Stated task:
In the resume-writing guide below, what usually determines the length of a resume?

Are you a beginner in job searching and writing resumes?
You must be browsing across search engines for help regarding how to write an effective resume which puts you ahead of curve, which template to choose, which color to choose, or do they all even matter for getting a phone call?
Some of you might be wondering, “I have a great skillset and qualifications, why does the look or the color of resume even matter to me?”
Maybe you are an undergraduate or a high school student in search of internships and wondering what to showcase in a resume with minimal career history.
All these confusions are natural, and this 10 min article is here to help you clear most of the questions and save hours of your time.
Let’s dive in.
|How to Create a Perfect Resume - Step by step|
What is resume?
A resume is a formal document that summarizes your professional qualifications, including relevant work experience, abilities, education, and noteworthy achievements. It is usually accompanied with a cover letter, helps you demonstrate your skills and convince recruiter that you’re qualified and hireable.
During the job application process, your resume is your chance to create a great first impression. A well-written Resume may highlight both your prior work experience and your soft skills, such as good communication, writing, and organizational abilities. When it comes to writing a resume, how effectively you can portray yourself and your talents is usually a good sign of your devotion to high-quality work.
Resume vs. Curriculum Vitae: What's the Difference?
The CV contains a complete history of your academic qualifications, hence its length is flexible. A resume, on the other hand, gives a succinct picture of your talents and qualities for a certain job, therefore its length is usually governed by years of experience (generally 1-2 pages).
Why it is important to write a good resume?
Employers often get hundreds of candidates applying for a position. They are only able to spend a short amount of time going through each one (scanning for key points). Capturing their attention, and then highlighting your skills and experience will make a larger impact on them and may get you the job.

Stored data:
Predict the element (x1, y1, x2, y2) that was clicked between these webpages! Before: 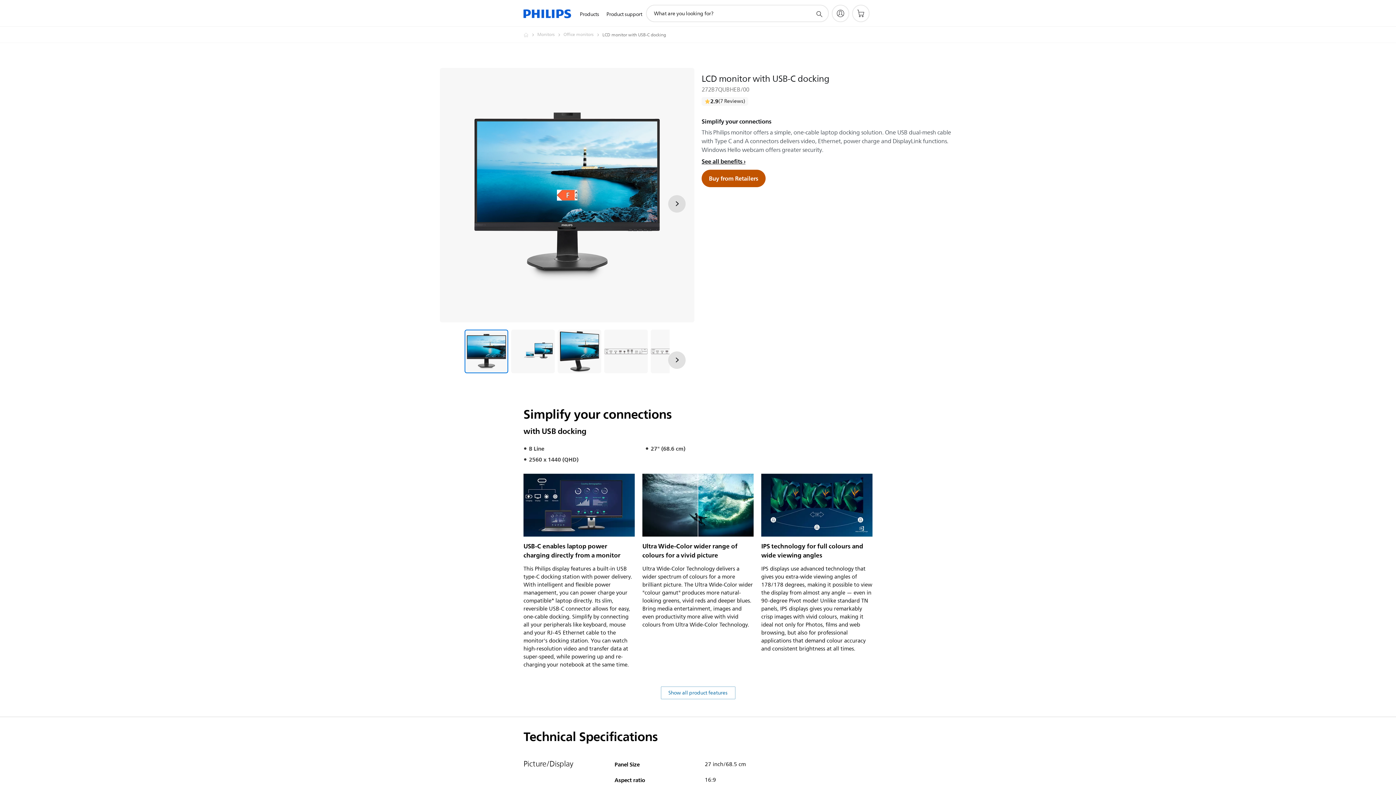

Output:
Years of experience, which generally puts it at 1-2 pages.